— Begin INFORMATION SHOWN —

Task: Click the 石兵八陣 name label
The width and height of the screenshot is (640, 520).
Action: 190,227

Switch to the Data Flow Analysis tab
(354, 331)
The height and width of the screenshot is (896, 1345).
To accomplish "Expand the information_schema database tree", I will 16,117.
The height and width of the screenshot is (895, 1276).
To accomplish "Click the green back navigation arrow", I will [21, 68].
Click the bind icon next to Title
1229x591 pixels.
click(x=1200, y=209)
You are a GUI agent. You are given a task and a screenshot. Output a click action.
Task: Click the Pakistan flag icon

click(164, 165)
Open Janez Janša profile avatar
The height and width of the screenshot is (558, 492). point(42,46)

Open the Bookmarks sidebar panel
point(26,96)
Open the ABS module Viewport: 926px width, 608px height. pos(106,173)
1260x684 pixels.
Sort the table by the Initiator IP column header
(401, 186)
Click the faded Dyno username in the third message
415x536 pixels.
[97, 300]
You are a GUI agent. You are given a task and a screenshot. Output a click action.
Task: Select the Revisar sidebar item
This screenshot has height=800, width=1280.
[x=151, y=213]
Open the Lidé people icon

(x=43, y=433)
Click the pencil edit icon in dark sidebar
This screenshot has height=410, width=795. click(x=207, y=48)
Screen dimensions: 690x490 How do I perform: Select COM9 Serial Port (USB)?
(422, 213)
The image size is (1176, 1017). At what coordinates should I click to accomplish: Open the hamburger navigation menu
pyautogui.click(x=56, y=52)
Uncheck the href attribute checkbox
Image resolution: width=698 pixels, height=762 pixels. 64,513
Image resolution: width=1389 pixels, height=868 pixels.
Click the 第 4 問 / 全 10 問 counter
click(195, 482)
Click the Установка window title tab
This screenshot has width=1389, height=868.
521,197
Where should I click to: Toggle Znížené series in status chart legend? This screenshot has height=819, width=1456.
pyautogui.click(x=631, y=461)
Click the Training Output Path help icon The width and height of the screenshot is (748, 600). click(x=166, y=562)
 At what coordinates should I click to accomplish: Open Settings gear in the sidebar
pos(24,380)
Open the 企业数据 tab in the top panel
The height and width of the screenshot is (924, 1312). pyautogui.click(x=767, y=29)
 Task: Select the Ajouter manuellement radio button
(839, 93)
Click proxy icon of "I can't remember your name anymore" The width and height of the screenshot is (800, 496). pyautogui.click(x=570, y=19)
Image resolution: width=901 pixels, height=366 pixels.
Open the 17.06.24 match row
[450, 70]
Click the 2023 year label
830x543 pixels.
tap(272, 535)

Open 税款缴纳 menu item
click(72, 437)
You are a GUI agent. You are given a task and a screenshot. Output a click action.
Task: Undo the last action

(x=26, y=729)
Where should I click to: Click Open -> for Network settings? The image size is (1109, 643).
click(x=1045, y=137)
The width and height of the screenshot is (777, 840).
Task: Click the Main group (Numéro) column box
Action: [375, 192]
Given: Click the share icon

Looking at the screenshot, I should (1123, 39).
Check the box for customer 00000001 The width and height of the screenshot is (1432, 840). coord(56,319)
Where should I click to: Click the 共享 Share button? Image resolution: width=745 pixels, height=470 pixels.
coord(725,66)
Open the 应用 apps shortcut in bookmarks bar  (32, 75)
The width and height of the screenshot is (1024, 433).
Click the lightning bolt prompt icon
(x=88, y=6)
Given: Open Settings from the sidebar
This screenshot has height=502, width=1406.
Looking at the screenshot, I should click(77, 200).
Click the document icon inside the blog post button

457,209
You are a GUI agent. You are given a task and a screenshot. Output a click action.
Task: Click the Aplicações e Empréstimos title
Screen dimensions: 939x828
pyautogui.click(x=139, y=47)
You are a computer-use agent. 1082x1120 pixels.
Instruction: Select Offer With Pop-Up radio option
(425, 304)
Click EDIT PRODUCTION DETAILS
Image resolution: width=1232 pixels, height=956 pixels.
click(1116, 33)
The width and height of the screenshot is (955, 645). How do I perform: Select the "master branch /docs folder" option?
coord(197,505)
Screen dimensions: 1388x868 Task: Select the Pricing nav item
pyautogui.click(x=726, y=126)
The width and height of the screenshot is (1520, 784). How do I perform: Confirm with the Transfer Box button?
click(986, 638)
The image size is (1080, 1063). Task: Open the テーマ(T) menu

— End INFORMATION SHOWN —

- _AIM OF THE TASK_
Return all of the data above verbatim, line for line, with nothing added or left out.

- _SOLUTION TO THIS TASK_
Task: Click the 石兵八陣 name label
The width and height of the screenshot is (640, 520).
Action: 190,227

Switch to the Data Flow Analysis tab
(354, 331)
The height and width of the screenshot is (896, 1345).
To accomplish "Expand the information_schema database tree", I will 16,117.
The height and width of the screenshot is (895, 1276).
To accomplish "Click the green back navigation arrow", I will [21, 68].
Click the bind icon next to Title
1229x591 pixels.
click(x=1200, y=209)
You are a GUI agent. You are given a task and a screenshot. Output a click action.
Task: Click the Pakistan flag icon

click(164, 165)
Open Janez Janša profile avatar
The height and width of the screenshot is (558, 492). point(42,46)

Open the Bookmarks sidebar panel
point(26,96)
Open the ABS module Viewport: 926px width, 608px height. pos(106,173)
1260x684 pixels.
Sort the table by the Initiator IP column header
(401, 186)
Click the faded Dyno username in the third message
415x536 pixels.
[97, 300]
You are a GUI agent. You are given a task and a screenshot. Output a click action.
Task: Select the Revisar sidebar item
This screenshot has height=800, width=1280.
[x=151, y=213]
Open the Lidé people icon

(x=43, y=433)
Click the pencil edit icon in dark sidebar
This screenshot has height=410, width=795. click(x=207, y=48)
Screen dimensions: 690x490 How do I perform: Select COM9 Serial Port (USB)?
(422, 213)
The image size is (1176, 1017). At what coordinates should I click to accomplish: Open the hamburger navigation menu
pyautogui.click(x=56, y=52)
Uncheck the href attribute checkbox
Image resolution: width=698 pixels, height=762 pixels. 64,513
Image resolution: width=1389 pixels, height=868 pixels.
Click the 第 4 問 / 全 10 問 counter
click(195, 482)
Click the Установка window title tab
This screenshot has width=1389, height=868.
521,197
Where should I click to: Toggle Znížené series in status chart legend? This screenshot has height=819, width=1456.
pyautogui.click(x=631, y=461)
Click the Training Output Path help icon The width and height of the screenshot is (748, 600). click(x=166, y=562)
 At what coordinates should I click to accomplish: Open Settings gear in the sidebar
pos(24,380)
Open the 企业数据 tab in the top panel
The height and width of the screenshot is (924, 1312). pyautogui.click(x=767, y=29)
 Task: Select the Ajouter manuellement radio button
(839, 93)
Click proxy icon of "I can't remember your name anymore" The width and height of the screenshot is (800, 496). pyautogui.click(x=570, y=19)
Image resolution: width=901 pixels, height=366 pixels.
Open the 17.06.24 match row
[450, 70]
Click the 2023 year label
830x543 pixels.
tap(272, 535)

Open 税款缴纳 menu item
click(72, 437)
You are a GUI agent. You are given a task and a screenshot. Output a click action.
Task: Undo the last action

(x=26, y=729)
Where should I click to: Click Open -> for Network settings? The image size is (1109, 643).
click(x=1045, y=137)
The width and height of the screenshot is (777, 840).
Task: Click the Main group (Numéro) column box
Action: [375, 192]
Given: Click the share icon

Looking at the screenshot, I should (1123, 39).
Check the box for customer 00000001 The width and height of the screenshot is (1432, 840). coord(56,319)
Where should I click to: Click the 共享 Share button? Image resolution: width=745 pixels, height=470 pixels.
coord(725,66)
Open the 应用 apps shortcut in bookmarks bar  (32, 75)
The width and height of the screenshot is (1024, 433).
Click the lightning bolt prompt icon
(x=88, y=6)
Given: Open Settings from the sidebar
This screenshot has height=502, width=1406.
Looking at the screenshot, I should click(77, 200).
Click the document icon inside the blog post button

457,209
You are a GUI agent. You are given a task and a screenshot. Output a click action.
Task: Click the Aplicações e Empréstimos title
Screen dimensions: 939x828
pyautogui.click(x=139, y=47)
You are a computer-use agent. 1082x1120 pixels.
Instruction: Select Offer With Pop-Up radio option
(425, 304)
Click EDIT PRODUCTION DETAILS
Image resolution: width=1232 pixels, height=956 pixels.
click(1116, 33)
The width and height of the screenshot is (955, 645). How do I perform: Select the "master branch /docs folder" option?
coord(197,505)
Screen dimensions: 1388x868 Task: Select the Pricing nav item
pyautogui.click(x=726, y=126)
The width and height of the screenshot is (1520, 784). How do I perform: Confirm with the Transfer Box button?
click(986, 638)
The image size is (1080, 1063). Task: Open the テーマ(T) menu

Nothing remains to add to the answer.